I first saw facilitated communication used with a person with autism in the early ’90s at a conference for those who worked with people with developmental disabilities. A young man with autism sat before a small typewriter while another man sat beside him with his hand under the young man’s forearm. The facilitator then read to the audience what the young man had typed in answer to questions asked by the audience. I was amazed. Here was a man who had never spoken a word suddenly lucid, insightful, and very bright.
It was explained that this was facilitated communication and that it was especially helpful to people with autism. The facilitator placed a hand on the client’s hand, arm, upper arm, or shoulder and the person was able to type words and sentences. Over time this support would be faded back until at least some people could type independently. Some people were much more fluent than others were, but all seemed to benefit. It appeared to me that people locked in silence suddenly had a voice.
People with autism, it was explained, pick up the words and letters from the world around them and already know how to read and write so they are able to use facilitated communication immediately.

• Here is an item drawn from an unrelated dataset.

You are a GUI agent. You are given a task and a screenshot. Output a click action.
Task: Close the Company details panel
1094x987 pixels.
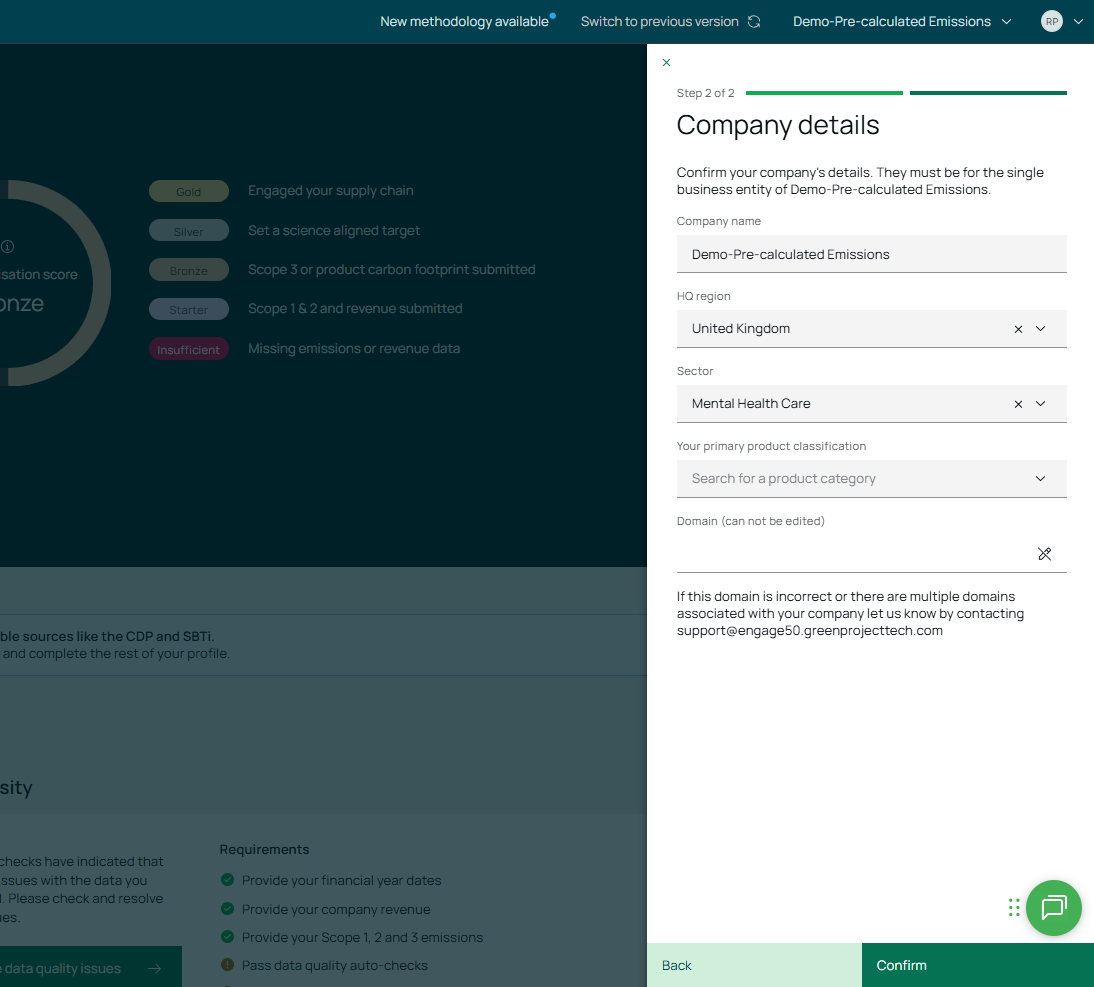coord(666,63)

At first they may only be able to answer yes and no questions but as time goes by they get more proficient.
In the early 90’s facilitated communication for people with autism spread like a wildfire. Staff and families were deeply moved to think that behind the silence was a person with normal to superior intelligence who just need a way to make her voice heard.
Facilitated communication began in the 1970’s by Rosemary Crossly who first used it with a woman with cerebral palsy. Its use then gradually spread to others with no speech. In the late 1980’s Doug Biklin of Syracuse University brought facilitated communication to the United States and Syracuse began training people to practice facilitated communication. It seemed to be especially effective with people with autism and it was centered on the notion that they did not have a communication disorder, but rather, a movement disorder which resulted in difficulty with expressive language.
As the practice of facilitated communication spread so did reports of sexual abuse. People with autism seemed to be reporting sexual abuse, especially by staff or family, in huge numbers and many people were investigated and some were arrested and charged.
All along, there were people who were skeptical about facilitated communication, positing that it worked much like a Oji board.
Studies began which showed that if the facilitator could not see what the client could see, then no accurate communication came forth. In other words, a person with autism might be shown a picture of a ball and asked what he was seeing. If the facilitator could not see the picture, she was unable to assist the person to come up with an accurate answer. Proponents of facilitated communication argued that this occurred because the tests were done in such an artificial setting that the person being tested wasn’t comfortable.
However, testing continued in more natural settings and facilitated communication continued to fail rigorous testing. Howlin in 1997 found that only 6% of subjects actually showed independent communication. Bebko, Perry, and Bryson, (1996) found some evidence of independent communication but also found that those who could type on their own did better doing this than they did with a facilitator.
Several groups eventually opposed facilitated communication as a valid method of communication for those with autism. These include the professional groups for psychologists and psychiatrists as well as the American Association on Mental Retardation, and the American Speech-Language-Hearing Association.
Many people now feel that facilitated communication does have a limited use for a small number of people with autism. But all the early hope does not seem to be born out.